- _Requirement_:
Please restate word for word each line from the one containing "Task: Click the Plot Range histogram panel" to the last line of the records below, and drop the pictures.

——

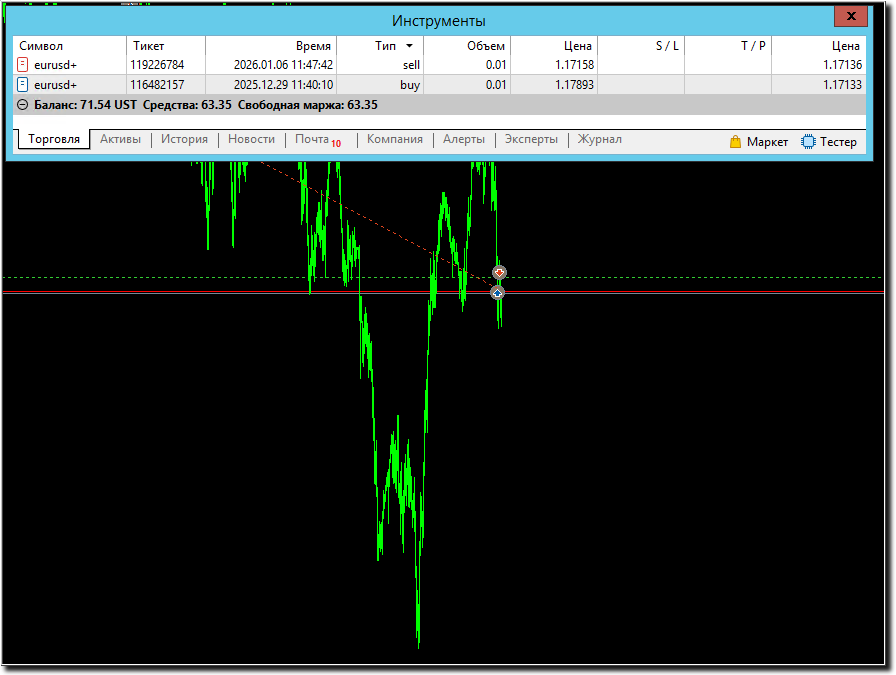
Task: Open the Эксперты tab
Action: (x=531, y=139)
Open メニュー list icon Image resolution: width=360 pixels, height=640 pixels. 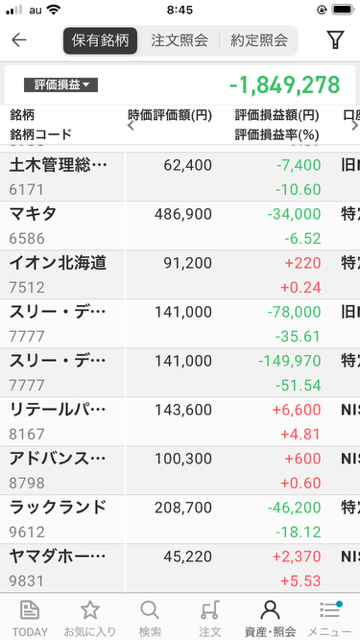[330, 610]
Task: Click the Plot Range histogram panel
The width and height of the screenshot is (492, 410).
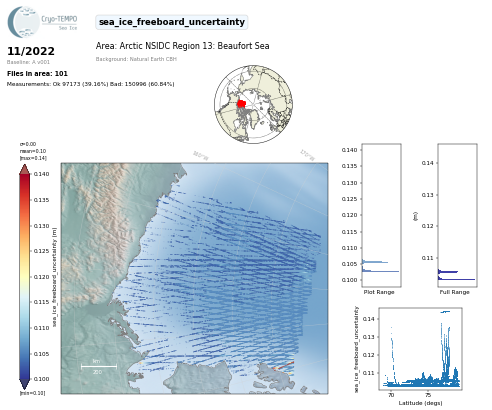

——

- _Answer to this problem_:
Task: Click the Plot Range histogram panel
The width and height of the screenshot is (492, 410).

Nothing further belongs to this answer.